Salve, mi chiamo Francesca, sono separata dal 1999 con sentenza di divorzio nel 2003, sia la separazione che il divorzio è stato fatto consensualmente. Ho due figli che hanno attualmente uno 18 anni e l´altro20. Circa cinque anni fa, i ragazzi hanno espresso il desiderio di vivere uno con me e l´altro con il padre. Per questa decisione con il mio ex marito, ci siamo messi d´accordo davanti al giudice del tribunale, che ognuno di noi, avrebbe provveduto alle spese personali del proprio figlio convivente e che ci saremmo divisi le spese mediche e scolastiche. Da circa sette mesi, mio figlio maggiore di anni 20, è partito come militare volontario con la possibilità di rimanere due anni o se tutto va bene per sempre. Attualmente percepisce uno stipendio mensile che fa cumulo con quello del padre perché ancora risulta nello stesso stato di famiglia, anche se, per 24-25 giorni al mese, mangia e dorme in caserma d´ appartenenza. Con me vive l´altro figlio che ha 18 anni e che sta facendo l´ ultimo anno di scuola superiore.

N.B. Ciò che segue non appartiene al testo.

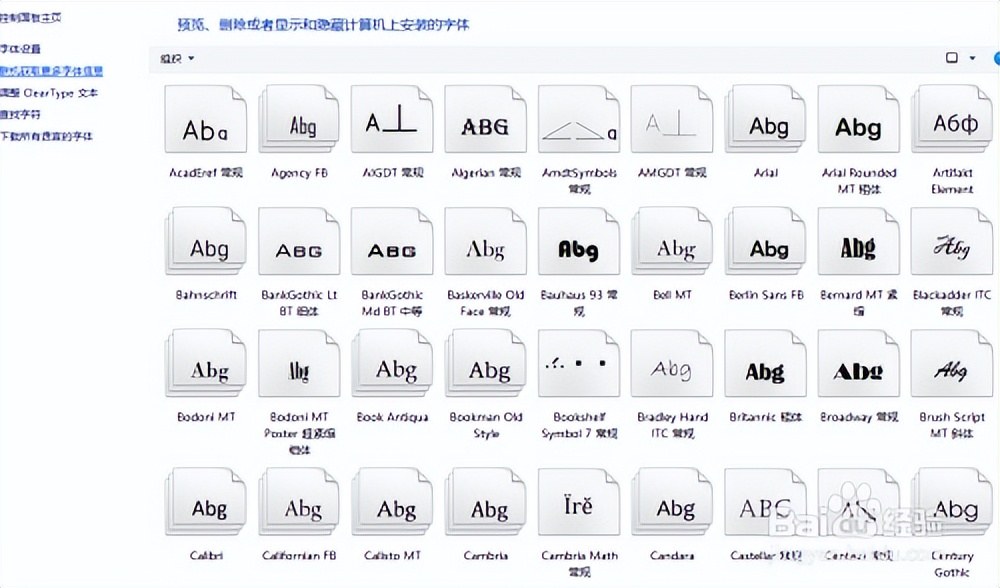Click 下载所有语言的字体 link
This screenshot has width=1000, height=588.
46,136
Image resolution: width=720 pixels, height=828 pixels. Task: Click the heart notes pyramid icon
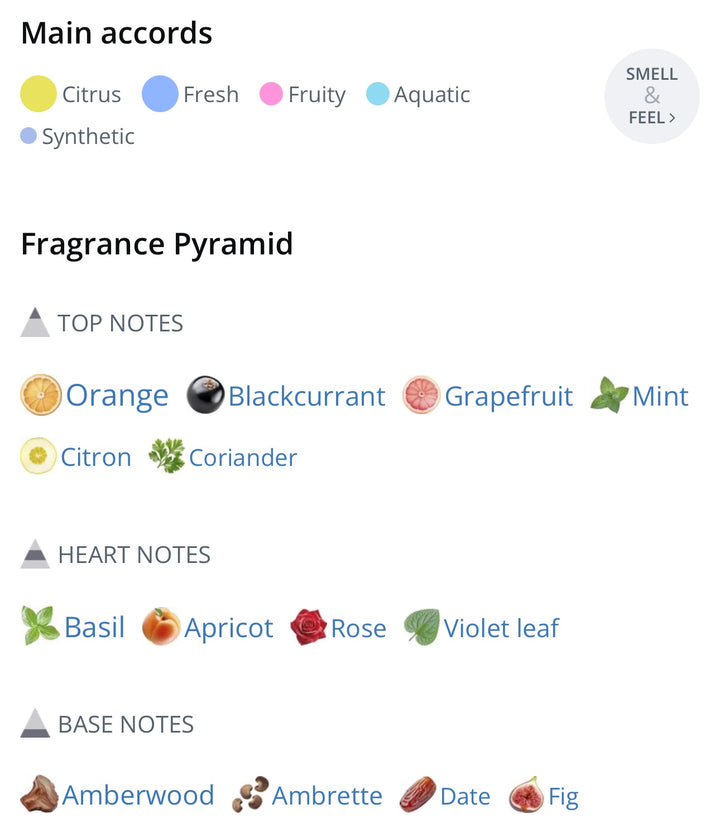point(35,554)
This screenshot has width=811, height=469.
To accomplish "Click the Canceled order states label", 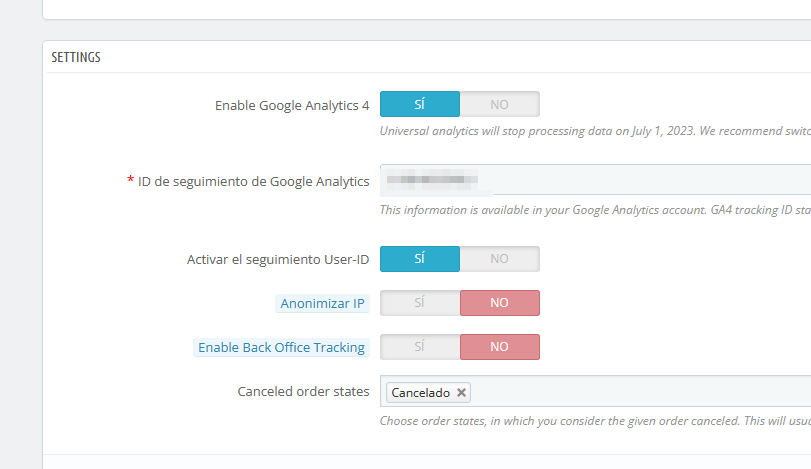I will click(303, 391).
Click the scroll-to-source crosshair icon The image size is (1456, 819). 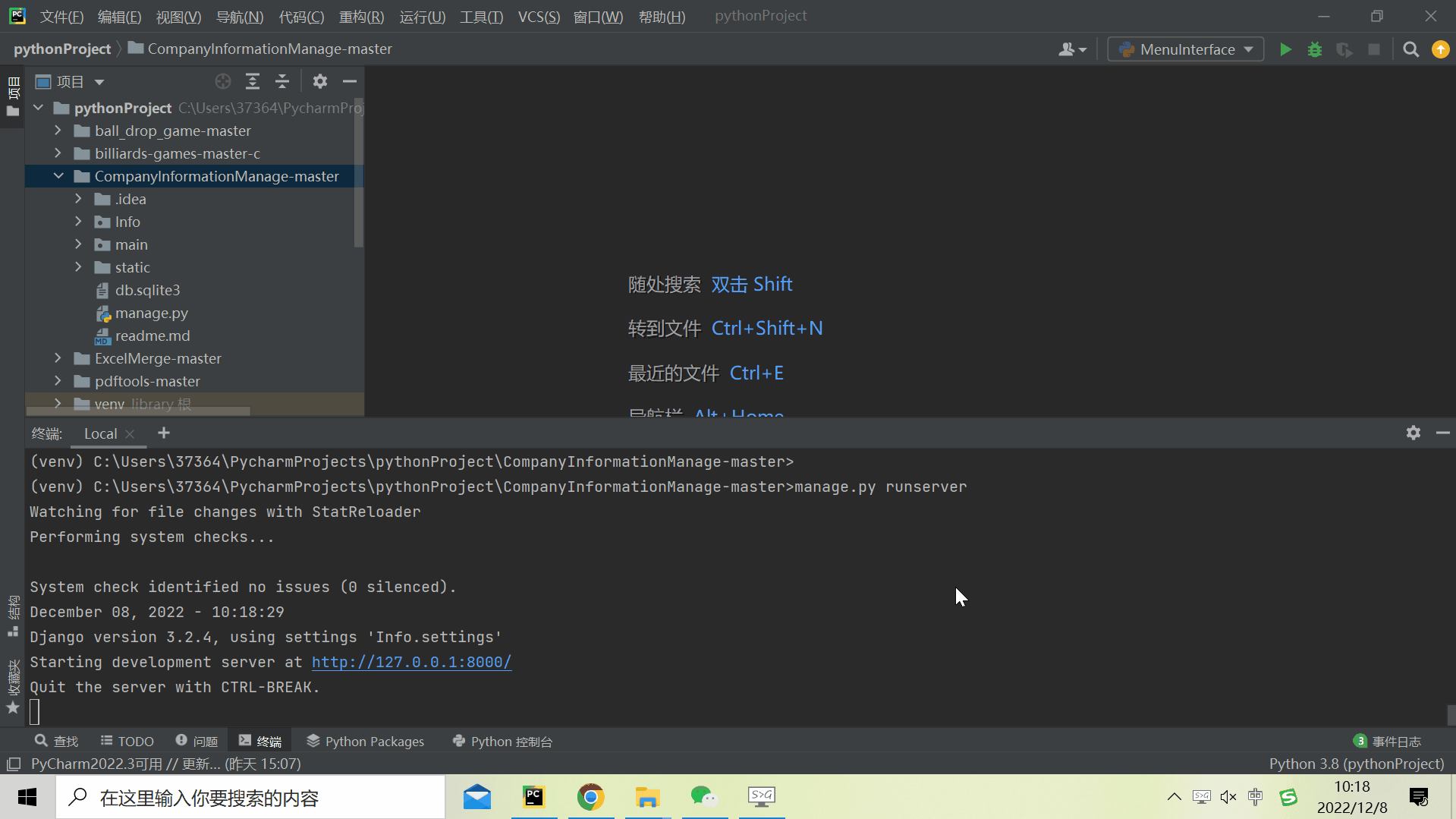pyautogui.click(x=222, y=81)
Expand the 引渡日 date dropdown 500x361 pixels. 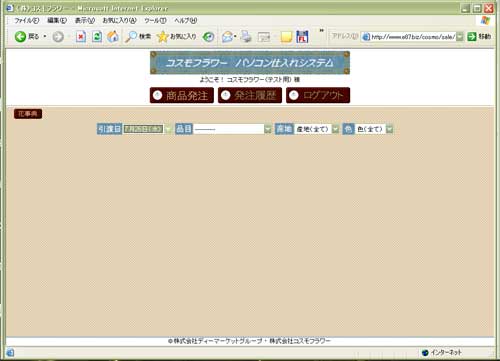coord(168,129)
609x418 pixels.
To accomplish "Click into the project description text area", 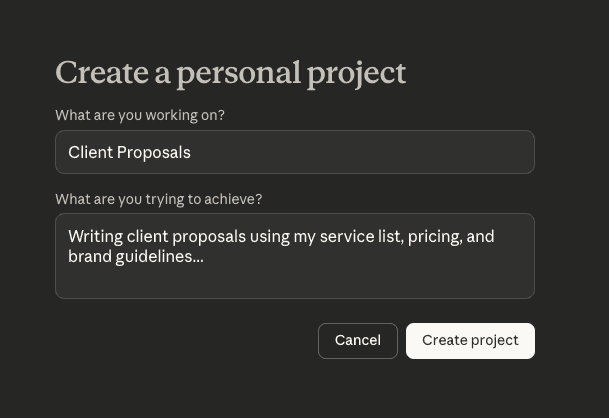I will click(x=294, y=256).
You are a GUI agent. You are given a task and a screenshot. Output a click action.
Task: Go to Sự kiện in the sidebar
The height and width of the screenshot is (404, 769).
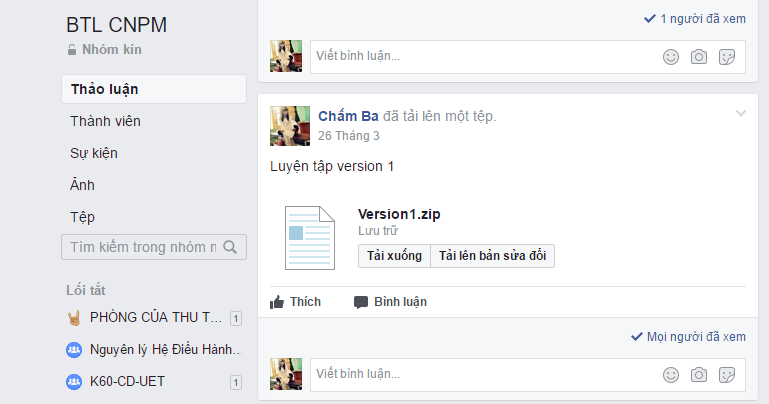95,153
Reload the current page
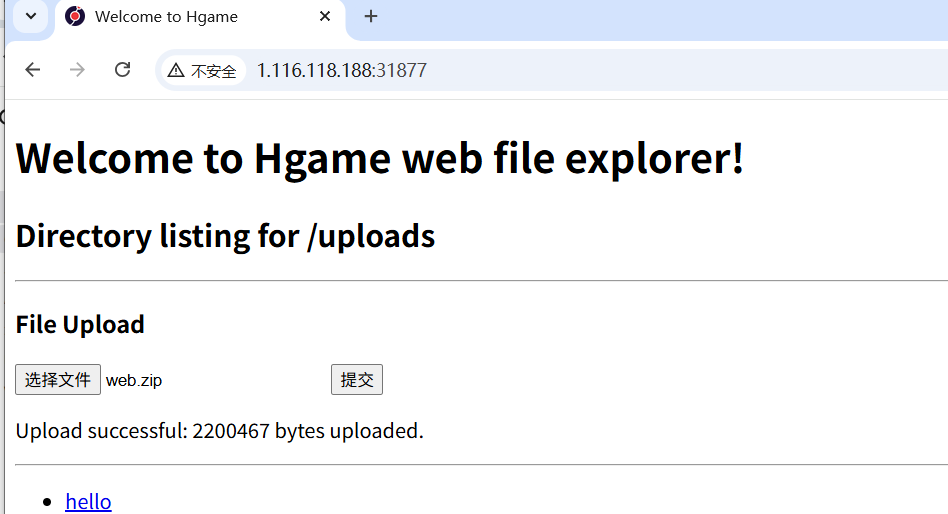 pyautogui.click(x=122, y=70)
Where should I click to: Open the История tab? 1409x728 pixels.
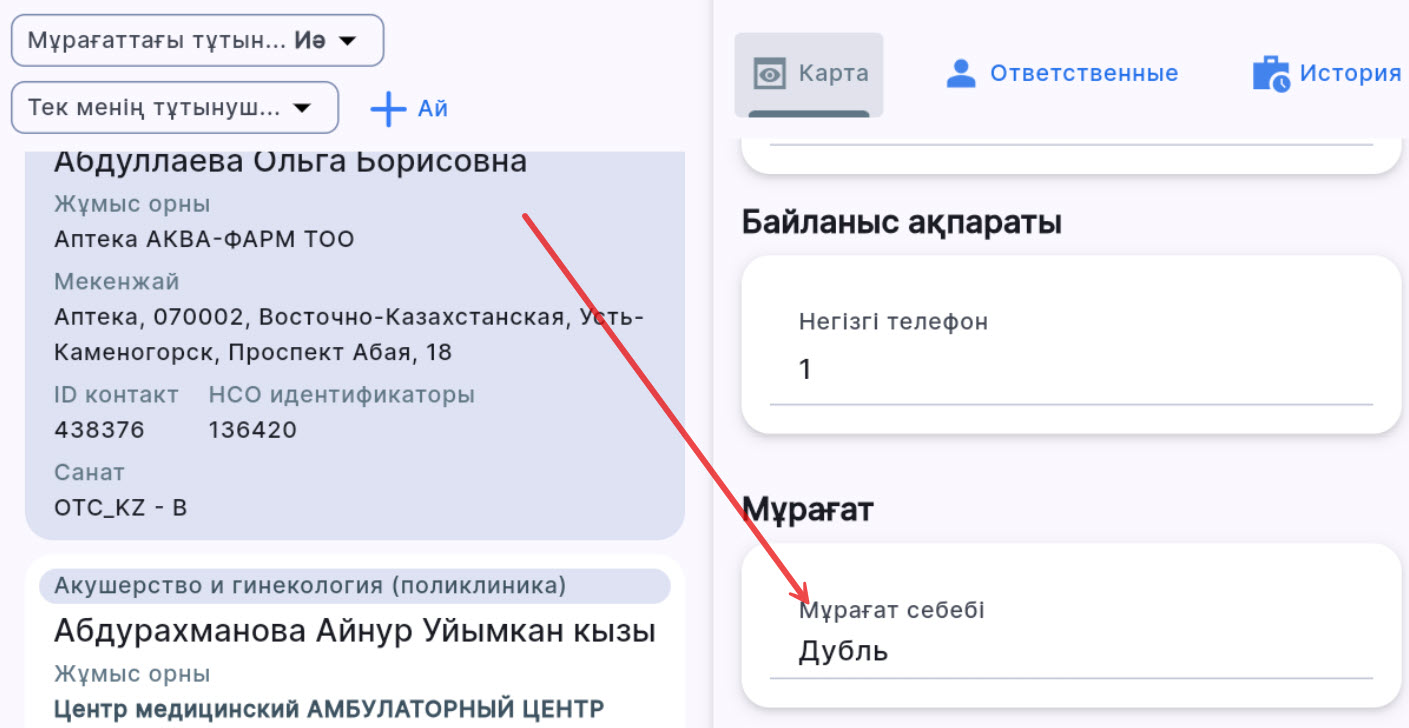point(1350,74)
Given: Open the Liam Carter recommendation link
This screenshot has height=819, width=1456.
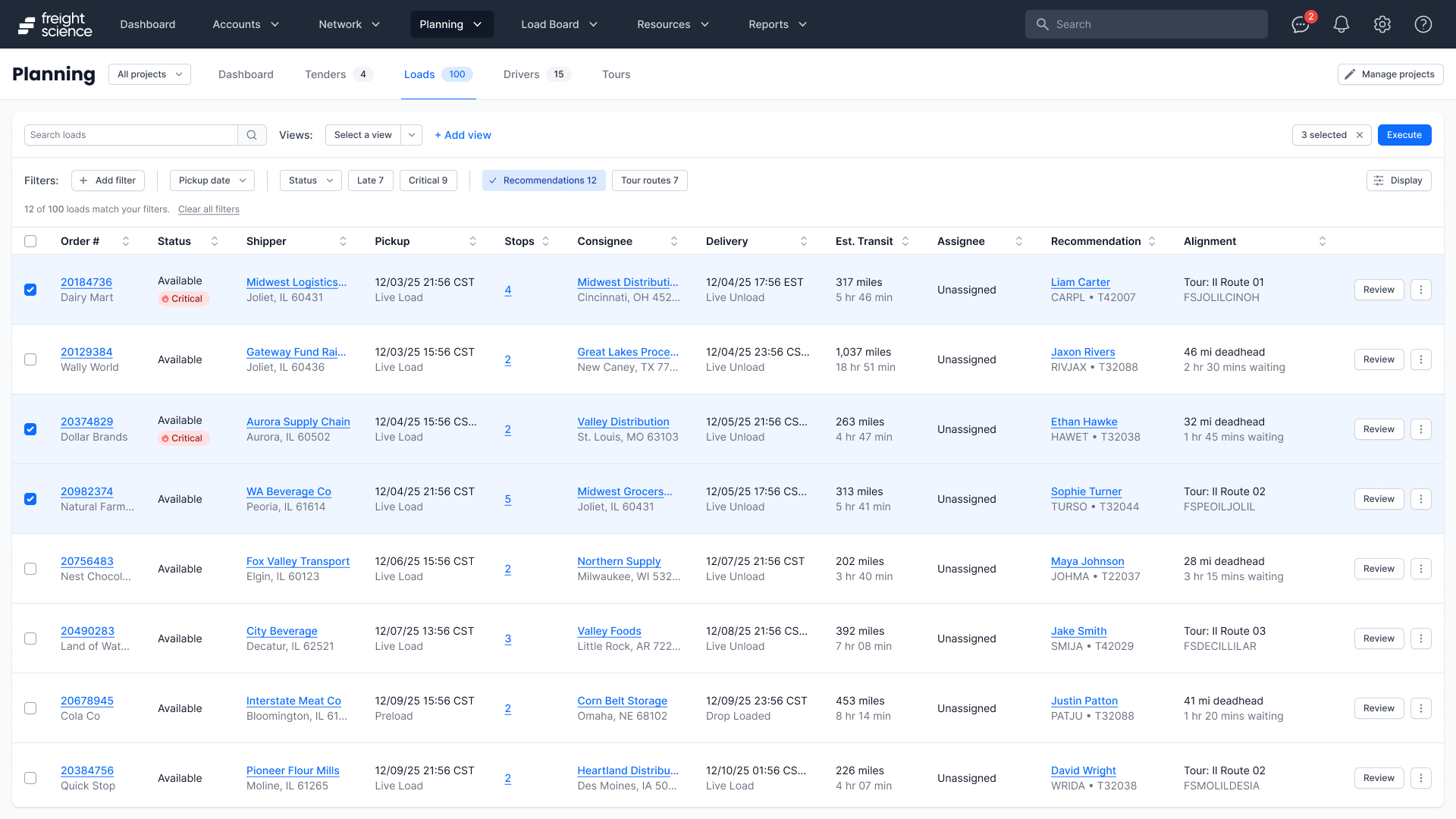Looking at the screenshot, I should pyautogui.click(x=1080, y=282).
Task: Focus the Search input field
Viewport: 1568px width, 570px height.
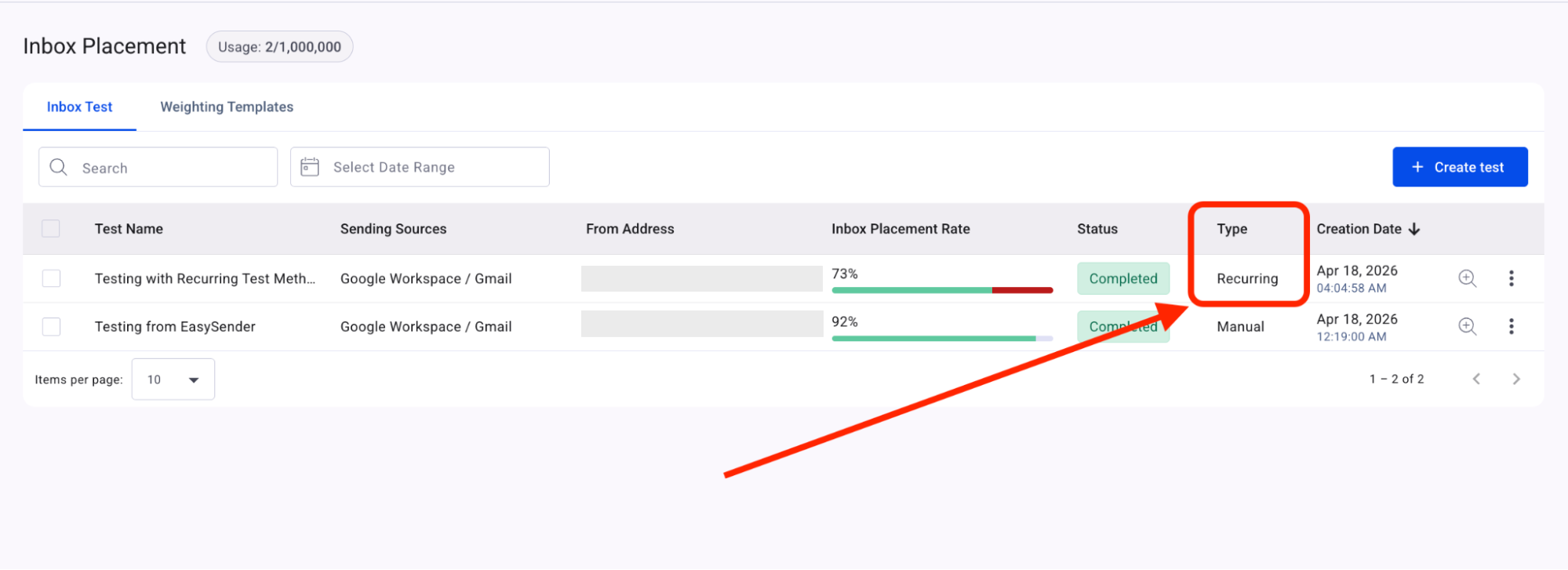Action: [173, 167]
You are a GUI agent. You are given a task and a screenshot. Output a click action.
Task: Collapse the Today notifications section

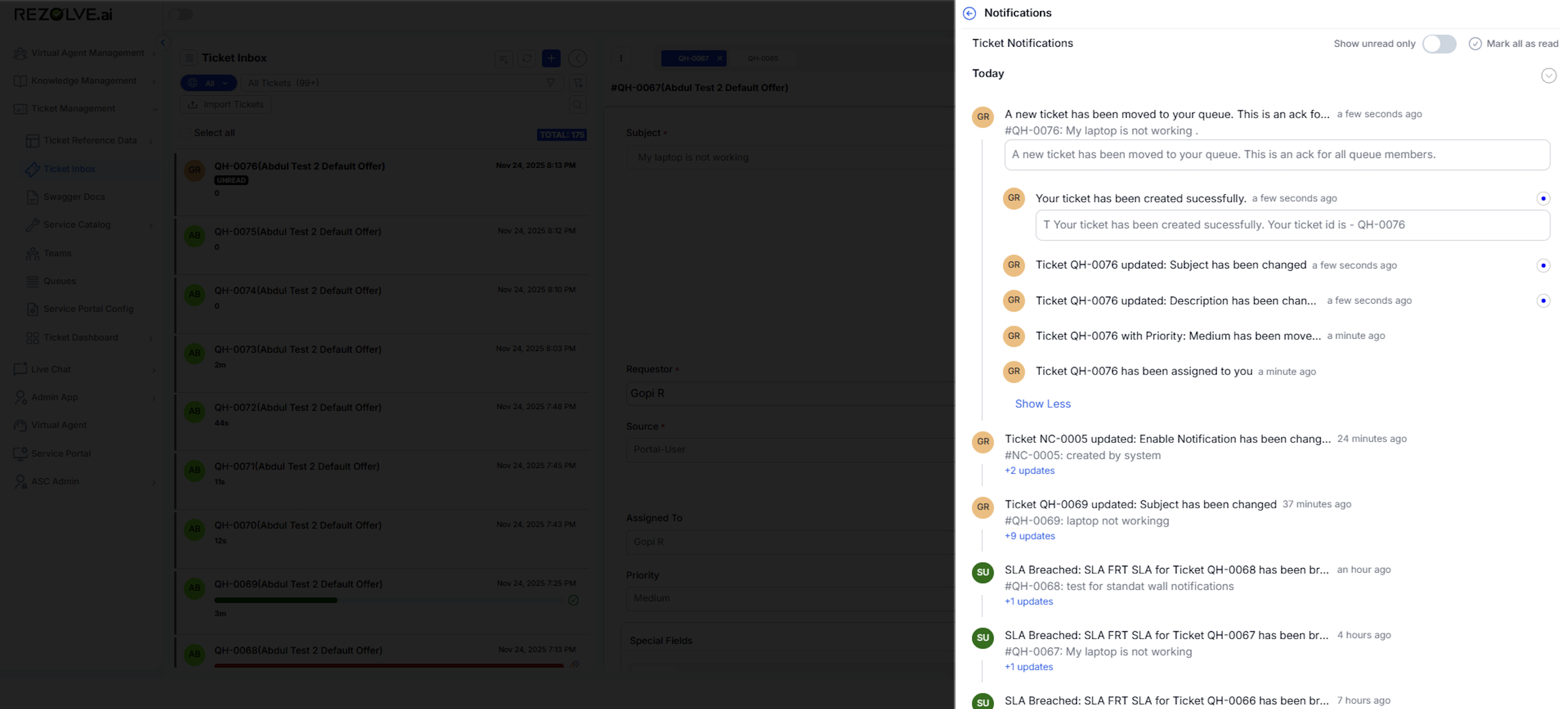coord(1549,75)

Non so quale sarà il suo futuro, se continuerà scegliendo di fare l´università o se cercherà di trovare un lavoro!!!!!!!!!! Il mio impiego attuale mi comporta uno stipendio mensile di circa 1550 euro, pago un mutuo per la casa di 520 euro, il mio ex marito lavora con stipendio mensile di circa 1100 euro e con un mutuo di casa di circa 320 euro. Da un po´ di tempo vive con me il mio attuale compagno, anche lui lavoratore dipendente, con mutuo mensile da pagare di 350 euro deve dare un aiuto finanziario al figlio sposato ed a sua volta con due figli a carico e una moglie che non lavora.
Viste le nuove condizioni che si sono determinate da sette mesi, (mio figlio maggiore che non è più mantenuto dal padre, ma si mantiene autonomamente lenendo il padre da spese aggiuntive per lui), con il mio avvocato, abbiamo richiesto al mio ex marito, un contributo per l´altro (suo) figlio che attualmente abita con me e che non si sa ancora quale strada prenderà il suo futuro. Il suo avvocato ci fa sapere che il suo assistito non deve dare niente per l´altro figlio che viva ancora in casa mia, mentre il mio avvocato sostiene che c´è un preciso articolo di legge che stabilisce che ogni coniuge "deve" compartecipare per ogni figlio fino a quando non è autosufficiente. Con la presente gradirei conoscere un Vostro parere professionale sul caso prospettato. Distinti saluti Francesca

 

RISPOSTA

Ha ragione il tuo avvocato, tuttavia non esiste una specifica norma del codice civile, in materia ma, a dirlo, è la costante giurisprudenza della Corte di Cassazione.
Per maggiore completezza espositiva, provvedo ad allegare alcune delle massime relative a sentenze, in materia di mantenimento di figli maggiorenni non autosufficienti, dal punto di vista economico, da parte di genitori separati/divorziati.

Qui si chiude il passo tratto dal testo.